A escalada da pressão também preocupa especialistas, destaca O Globo. Atropelar o posicionamento institucional não apenas gera mal estar, como fragiliza as instituições e os processos técnicos do poder público, sobretudo numa função tão importante e cara ao Brasil, como é a proteção ambiental, frisou Rarisson Sampaio, porta-voz do Greenpeace Brasil.

Diretor-executivo do Centro Clima no Brasil, Guilherme Syrkis teme que se repita o que se viu na liberação da licença para a hidrelétrica de Belo Monte, uma tragédia ambiental instalada no rio Xingu mesmo diante das recomendações negativas do IBAMA. “Caíram três presidentes do IBAMA até que um foi contra a equipe técnica e autorizou a instalação de Belo Monte. O resultado a gente conhece”, lembrou Syrkis.

A expectativa de Sampaio e Syrkis é que Agostinho negue a licença, seguindo o parecer dos técnicos do órgão ambiental. “Espera-se que o presidente do IBAMA decida pelo indeferimento do pedido e determine seu arquivamento. A decisão precisa ser terminativa. Já temos um parecer e ele foi negativo. O que acontece é um prolongamento indevido de um processo que há muito deveria ter sido arquivado. À Petrobras ainda cabe o direito de voltar à estaca zero e iniciar um novo processo, o qual passará por uma nova análise do IBAMA, refazendo toda a avaliação de impacto”, explicou Sampaio.

  • Em tempo 1: Em relação à cobrança de Alexandre Silveira por uma reunião presencial com Agostinho, a ministra do Meio Ambiente, Marina Silva, disse que o encontro ocorrerá após a viagem do presidente Lula ao Japão, e com sua participação, informam Folha e agência eixos. Marina irá acompanhar Lula, e a comitiva presidencial deverá estar de volta ao país no fim desta semana. A ministra voltou a explicar algo que Silveira já deveria saber de cor: a decisão sobre a licença para exploração de combustíveis fósseis na foz do Amazonas cabe ao IBAMA e segue critérios técnicos. E não há visita de ministro ao órgão ambiental que possa mudar isso, já disse Marina.

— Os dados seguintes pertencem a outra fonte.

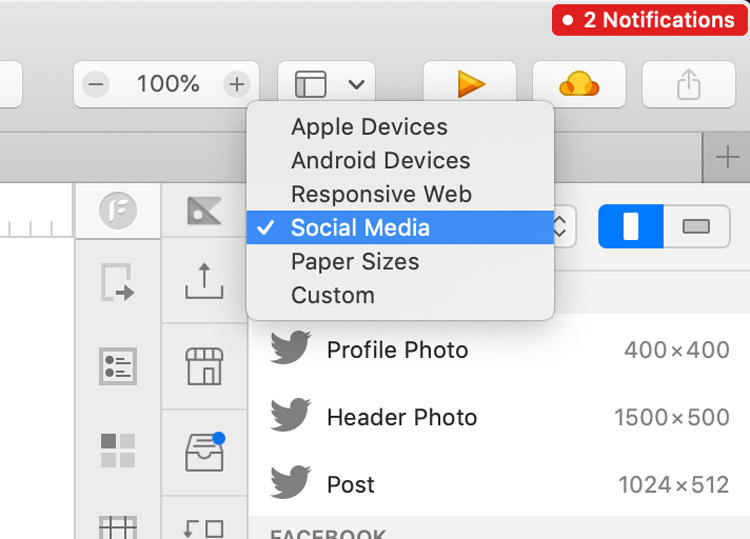The width and height of the screenshot is (750, 539).
Task: Click the Share export toolbar icon
Action: [x=688, y=85]
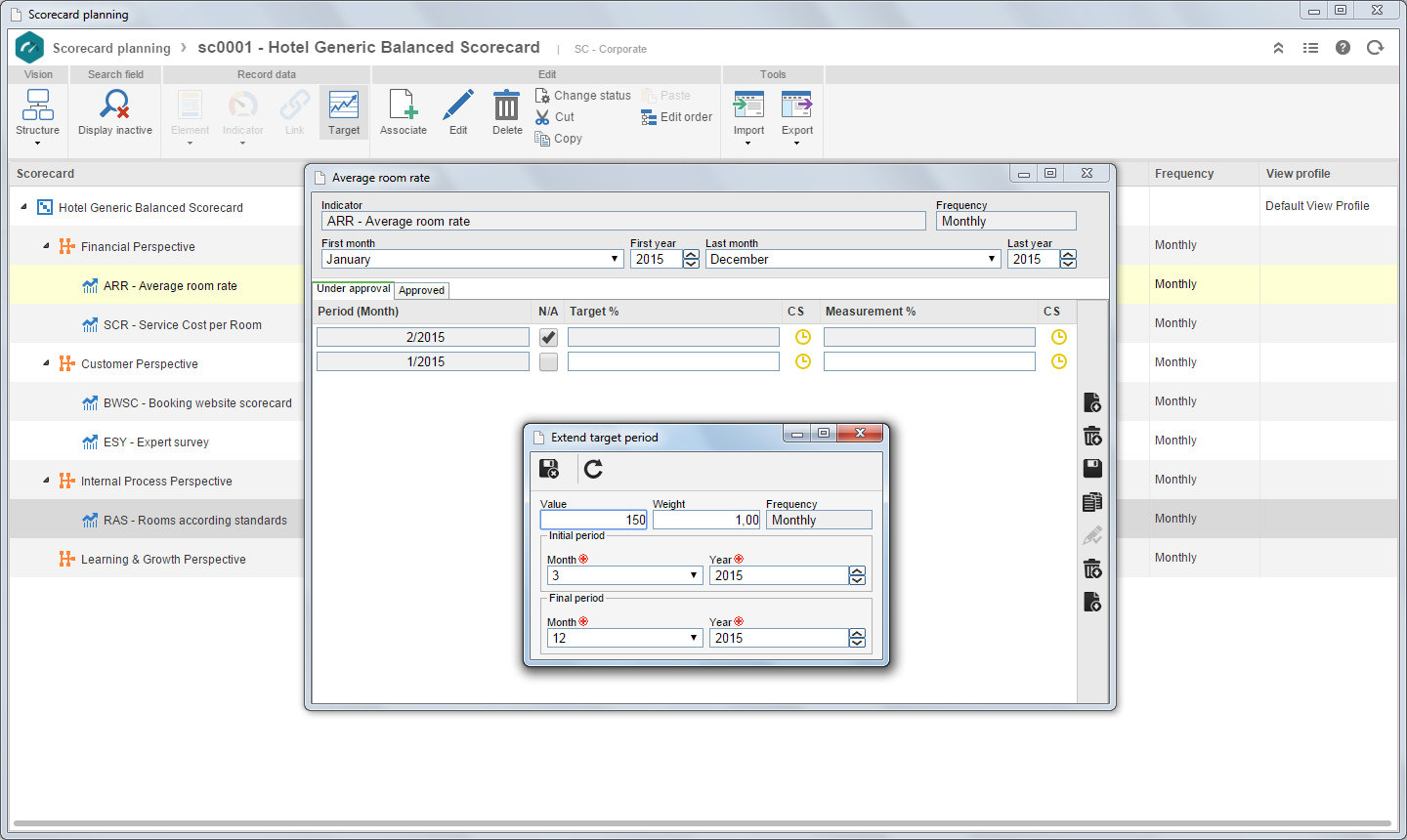The width and height of the screenshot is (1407, 840).
Task: Uncheck the N/A checkbox for period 2/2015
Action: coord(548,337)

  • Em tempo 2: A pressão de Lula sobre o IBAMA – o presidente acusou o órgão de “lenga lenga” e de agir “contra o governo” na licença para a Petrobras perfurar um poço na foz do Amazonas – põe em xeque a credibilidade do Brasil como potência da diplomacia climática. Mas o problema é muito maior que esse embate inadequado, avaliam Juliano Bueno de Araújo e Nicole Figueiredo, do Instituto Arayara, e Maurício Terena, da Articulação dos Povos Indígenas do Brasil (APIB), e envolve o que o Brasil planeja para sua transição energética. “Resistir ou sucumbir à indústria do petróleo é uma decisão com altos impactos ambientais, econômicos e políticos de longo prazo. O país anfitrião da COP30 se apresenta como defensor da transição energética ao mesmo tempo em que as decisões oficiais priorizam os combustíveis fósseis, que aquecem o planeta. Não é possível acender as mesmas velas a Deus e ao Diabo”, apontam em artigo no Jota.

  • Em tempo 3: O vazamento de petróleo no Equador aumentou a preocupação com a exploração de combustíveis fósseis na foz do Amazonas. Para Suely Araújo, ex-presidente do IBAMA e coordenadora de políticas públicas do Observatório do Clima, o número recorde de acidentes em instalações de exploração e produção de petróleo e gás em alto mar registrado no Brasil em 2024 é um mau sinal, disse na “Conversa Bem Viver”, do Brasil de Fato. “Acho que os acidentes vão aumentar na medida que aumenta a produção. O Brasil hoje é o oitavo maior produtor de petróleo do mundo, tem um plano de se tornar o quarto maior produtor. A ambição é grande nesse sentido, infelizmente, porque em plena crise climática, isso não guarda coerência com a ambição do governo de se tornar um líder climático”, argumentou.